A gene had 10 counts in sampleA and 2 counts in sampleB. Makes a fold change of 5 right? Say another gene had 1000 counts in A and 200 in B, also FC = 5. Which is more reliable: I would say the second one. Imagine you have small fluctuations of the counts because of the inherent uncertainly / error rate of sequencing and the quantification method. Say the gene now had only 5 counts in A and 4 in B, FC is now 1.25 instead of 5. If the second gene had the same fluctuation so 995 in A and 202 in B, the FC is now 4,925742574257426, so still very close to 5. The high counts are more resistent to little fluctuations. => If the mean (so the average counts for the genes) is low, the fold changes are high (but unreliable). As far as I know this holds true for every kind of experiment in which quantities are measured.
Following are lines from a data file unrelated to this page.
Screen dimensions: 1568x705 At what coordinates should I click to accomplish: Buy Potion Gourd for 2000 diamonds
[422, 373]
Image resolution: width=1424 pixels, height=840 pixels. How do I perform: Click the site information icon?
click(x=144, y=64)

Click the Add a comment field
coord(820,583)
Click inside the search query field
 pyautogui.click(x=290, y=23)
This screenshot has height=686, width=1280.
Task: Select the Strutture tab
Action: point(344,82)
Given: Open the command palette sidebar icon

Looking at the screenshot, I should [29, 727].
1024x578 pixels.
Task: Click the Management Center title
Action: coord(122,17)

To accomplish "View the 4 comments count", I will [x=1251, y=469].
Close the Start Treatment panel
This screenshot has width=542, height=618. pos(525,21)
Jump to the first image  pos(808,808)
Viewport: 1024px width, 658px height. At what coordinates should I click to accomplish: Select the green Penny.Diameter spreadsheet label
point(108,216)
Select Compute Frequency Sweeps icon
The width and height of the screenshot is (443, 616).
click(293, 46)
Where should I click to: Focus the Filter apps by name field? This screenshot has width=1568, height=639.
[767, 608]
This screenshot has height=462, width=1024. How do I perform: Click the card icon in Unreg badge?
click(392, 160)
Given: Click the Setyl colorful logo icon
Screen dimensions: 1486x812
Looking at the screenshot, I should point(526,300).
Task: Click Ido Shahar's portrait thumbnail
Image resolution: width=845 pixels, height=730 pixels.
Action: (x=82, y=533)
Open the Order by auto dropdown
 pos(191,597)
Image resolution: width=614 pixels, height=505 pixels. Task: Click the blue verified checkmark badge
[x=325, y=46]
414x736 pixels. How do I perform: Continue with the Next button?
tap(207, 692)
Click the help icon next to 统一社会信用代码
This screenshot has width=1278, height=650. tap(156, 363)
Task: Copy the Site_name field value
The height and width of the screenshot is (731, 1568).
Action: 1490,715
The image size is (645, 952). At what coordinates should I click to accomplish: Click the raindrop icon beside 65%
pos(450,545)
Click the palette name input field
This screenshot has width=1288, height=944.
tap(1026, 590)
Long story short: Low counts tend to show artificially high (and often false) fold changes, therefore the confidence in them is low and therefore p-values tend to be large. You would need more replicates to have the power to detect differential genes with low counts compared to genes with high counts. That is why statistical power is inherently greater for highly-expressed than lowly-expressed genes.